▶ Aufgabenstellung:
Wiederhole alle folgenden Einträge Zeile für Zeile unverändert, lass dabei aber die Bilder weg.

▶ Gegebene Daten:

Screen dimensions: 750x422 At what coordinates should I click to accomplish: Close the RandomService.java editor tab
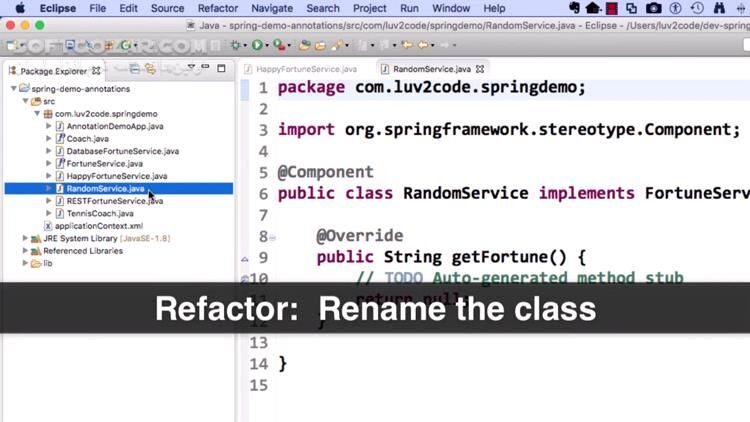pos(479,69)
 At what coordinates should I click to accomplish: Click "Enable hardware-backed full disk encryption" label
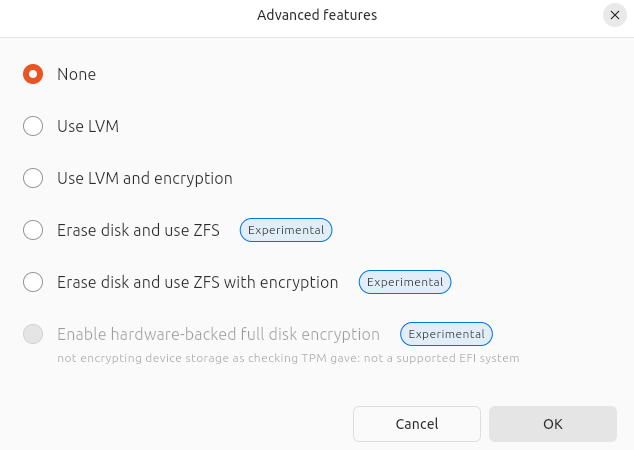[218, 334]
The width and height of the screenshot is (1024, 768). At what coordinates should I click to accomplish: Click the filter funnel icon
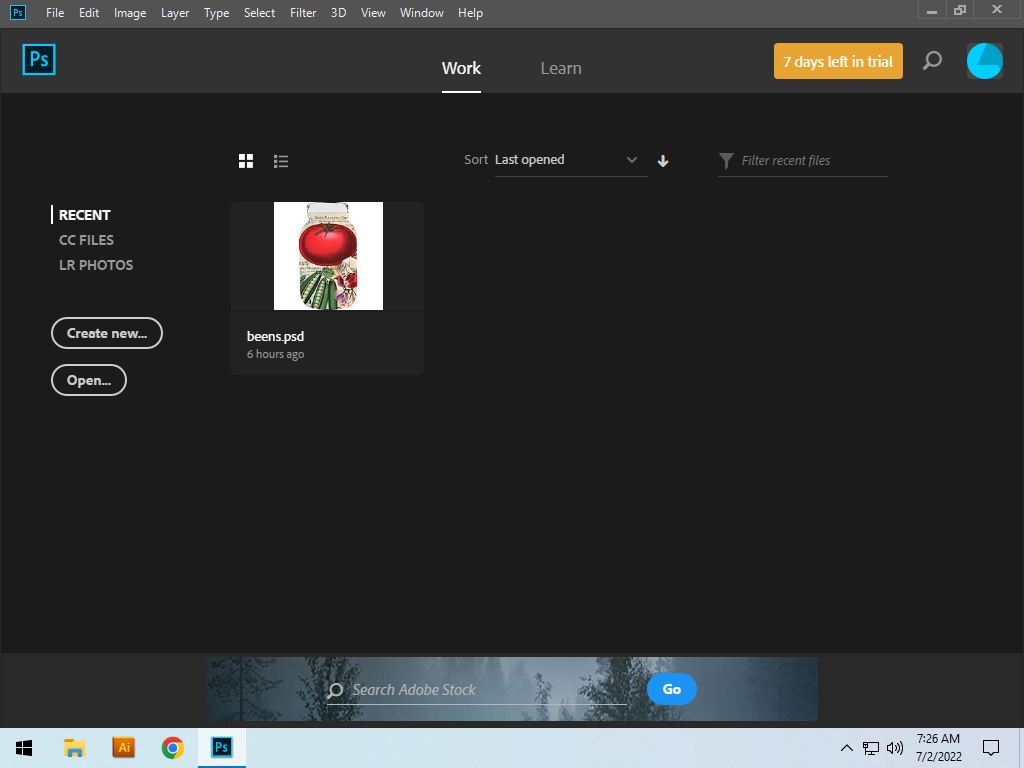[725, 161]
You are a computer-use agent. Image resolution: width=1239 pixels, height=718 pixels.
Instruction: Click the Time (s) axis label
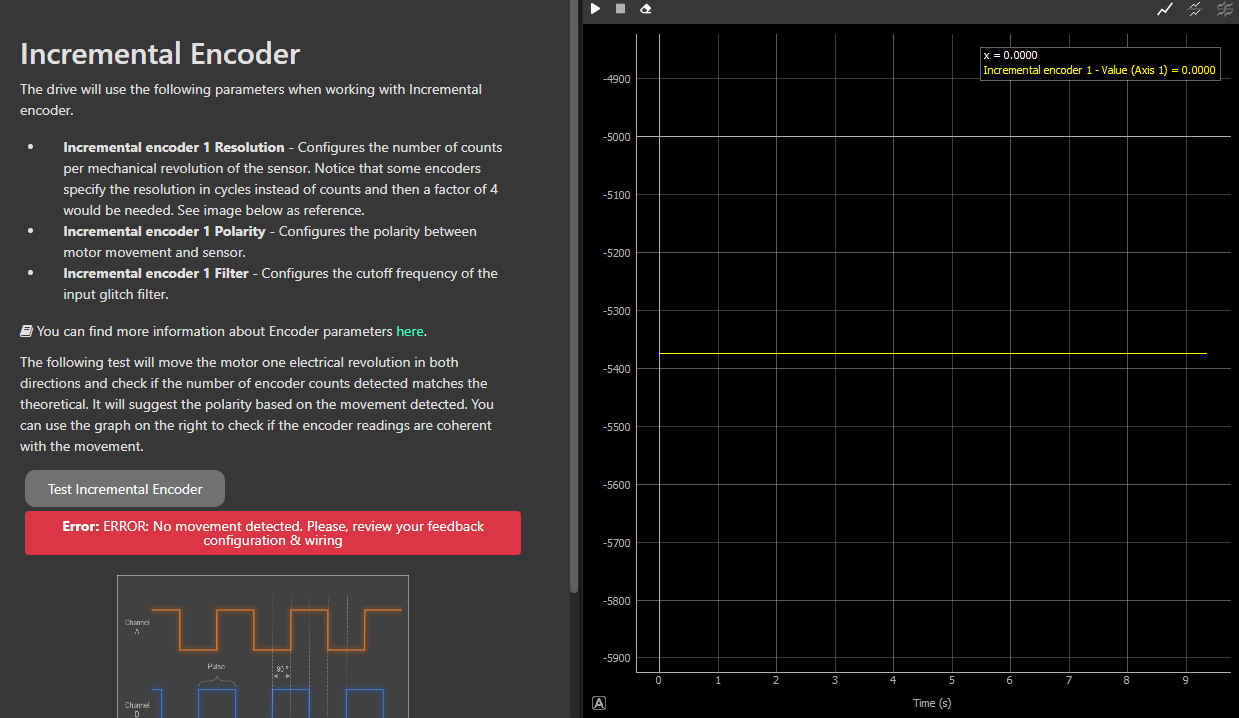click(x=932, y=703)
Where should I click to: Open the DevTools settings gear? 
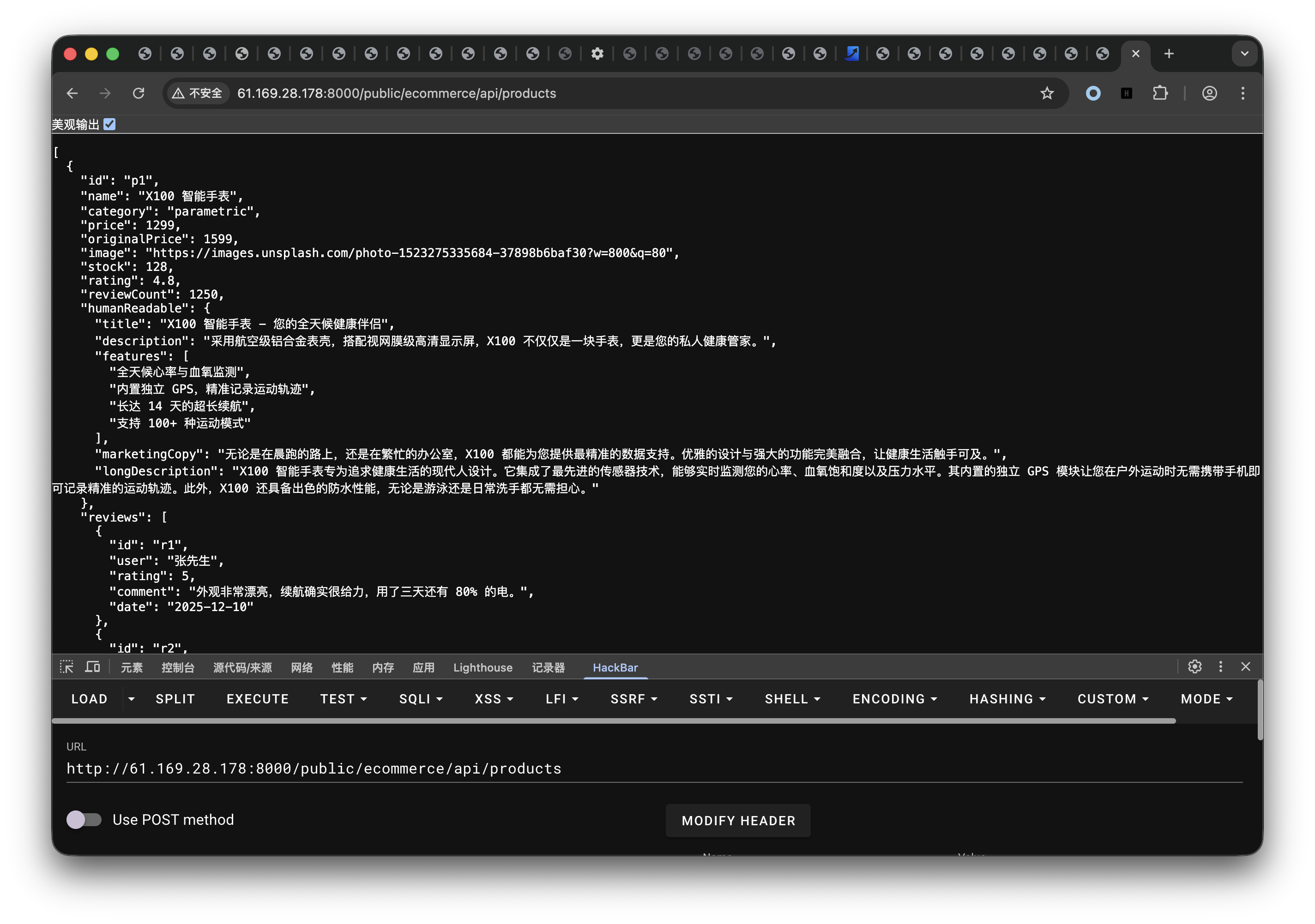[x=1194, y=666]
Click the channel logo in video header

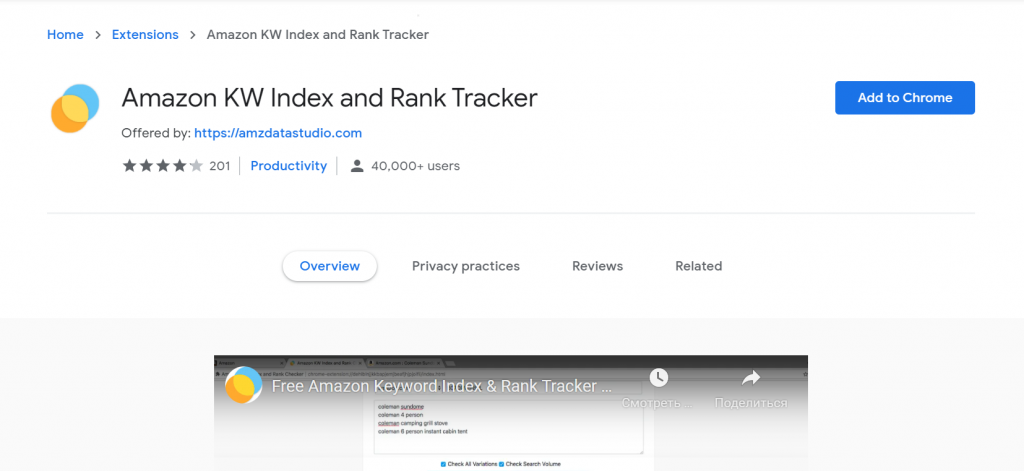244,385
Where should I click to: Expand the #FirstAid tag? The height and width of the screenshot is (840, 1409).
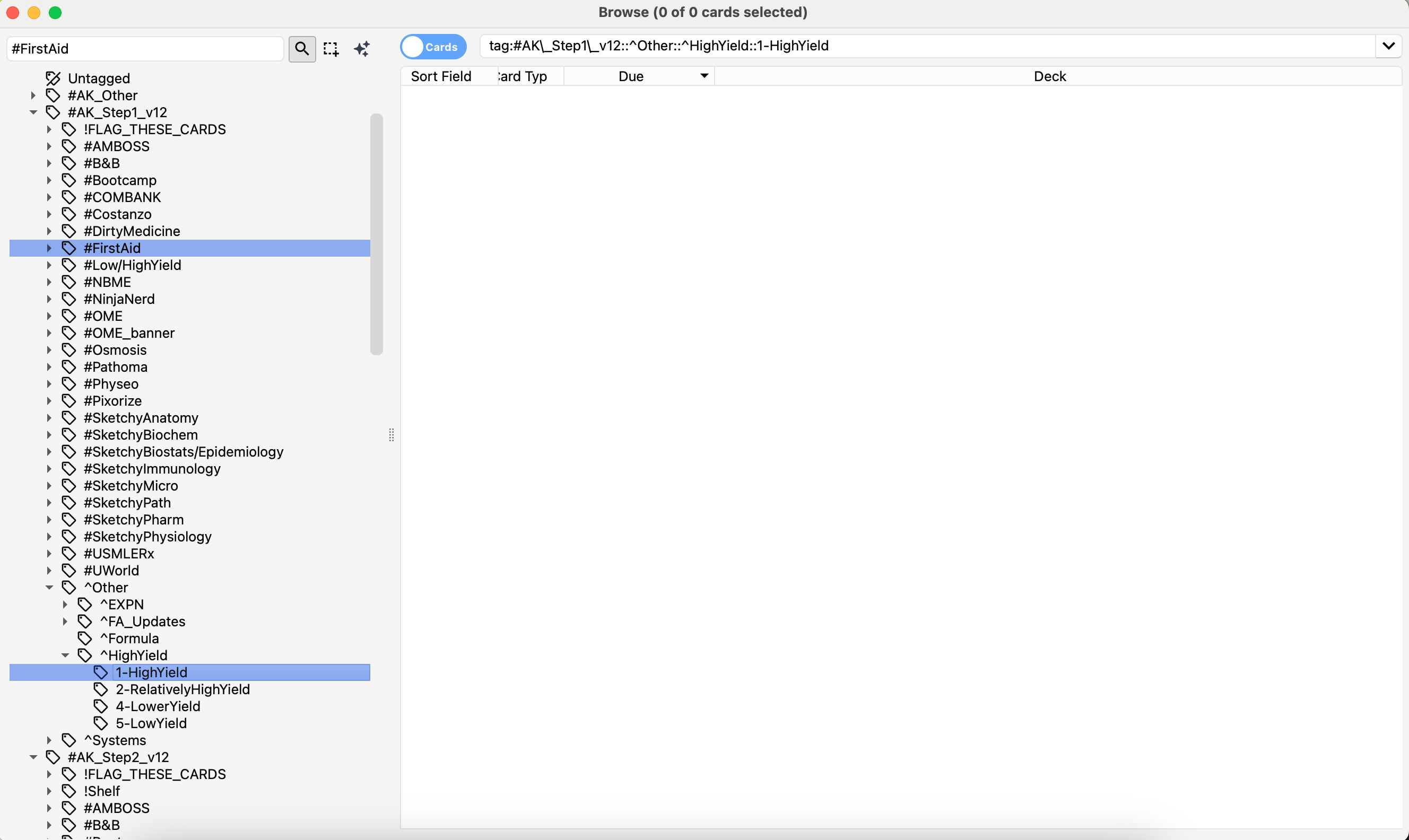coord(49,248)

▶ Lösung:
Screen dimensions: 750x422 At what coordinates should I click to accomplish: Close the RandomService.java editor tab
pos(479,69)
 At what coordinates should I click to accomplish: Click "Enable hardware-backed full disk encryption" label
[218, 334]
The width and height of the screenshot is (1024, 768). At what coordinates should I click to accomplish: Click the filter funnel icon
[725, 161]
You are a computer-use agent. Image resolution: width=1239 pixels, height=718 pixels.
Instruction: Click the Time (s) axis label
click(x=932, y=703)
Where should I click to: Open the DevTools settings gear? 
[x=1194, y=666]
Click the channel logo in video header

244,385
Where should I click to: Expand the #FirstAid tag? The height and width of the screenshot is (840, 1409).
coord(49,248)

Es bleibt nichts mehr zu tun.